Nothing but the lines holding the string "trust" should appear in the answer. Copy them from the entries.

══ Data section

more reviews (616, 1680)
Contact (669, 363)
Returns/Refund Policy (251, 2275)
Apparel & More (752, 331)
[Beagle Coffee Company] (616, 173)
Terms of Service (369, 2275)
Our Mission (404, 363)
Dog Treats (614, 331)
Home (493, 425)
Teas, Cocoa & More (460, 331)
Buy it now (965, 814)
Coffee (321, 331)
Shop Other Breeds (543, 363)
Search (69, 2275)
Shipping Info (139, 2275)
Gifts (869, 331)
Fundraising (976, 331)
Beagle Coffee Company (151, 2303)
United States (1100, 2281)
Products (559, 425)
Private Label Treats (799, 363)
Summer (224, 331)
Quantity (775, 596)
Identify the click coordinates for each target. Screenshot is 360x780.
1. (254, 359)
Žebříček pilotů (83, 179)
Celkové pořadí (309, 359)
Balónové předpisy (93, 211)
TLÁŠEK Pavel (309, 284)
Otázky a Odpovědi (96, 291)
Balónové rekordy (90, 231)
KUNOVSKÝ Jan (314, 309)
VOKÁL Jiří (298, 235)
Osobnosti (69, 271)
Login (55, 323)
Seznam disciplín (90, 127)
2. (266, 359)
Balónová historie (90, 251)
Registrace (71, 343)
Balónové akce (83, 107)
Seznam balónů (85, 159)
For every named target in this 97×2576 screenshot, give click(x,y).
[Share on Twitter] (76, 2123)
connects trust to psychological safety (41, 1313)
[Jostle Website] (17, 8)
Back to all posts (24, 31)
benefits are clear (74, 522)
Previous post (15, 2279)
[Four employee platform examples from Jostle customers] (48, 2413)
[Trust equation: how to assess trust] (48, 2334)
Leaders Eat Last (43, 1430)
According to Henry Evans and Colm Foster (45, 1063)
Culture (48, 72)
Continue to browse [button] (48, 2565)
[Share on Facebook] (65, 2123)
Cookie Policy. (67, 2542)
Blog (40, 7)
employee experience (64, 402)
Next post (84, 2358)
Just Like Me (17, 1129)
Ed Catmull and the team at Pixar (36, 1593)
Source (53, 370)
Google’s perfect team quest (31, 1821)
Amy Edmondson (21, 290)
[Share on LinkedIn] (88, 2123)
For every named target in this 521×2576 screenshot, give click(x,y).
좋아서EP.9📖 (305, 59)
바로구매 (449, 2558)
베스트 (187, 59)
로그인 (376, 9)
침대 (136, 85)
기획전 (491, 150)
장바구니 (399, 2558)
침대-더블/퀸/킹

════

→ **Result**:
connects trust to psychological safety (41, 1313)
[Trust equation: how to assess trust] (48, 2334)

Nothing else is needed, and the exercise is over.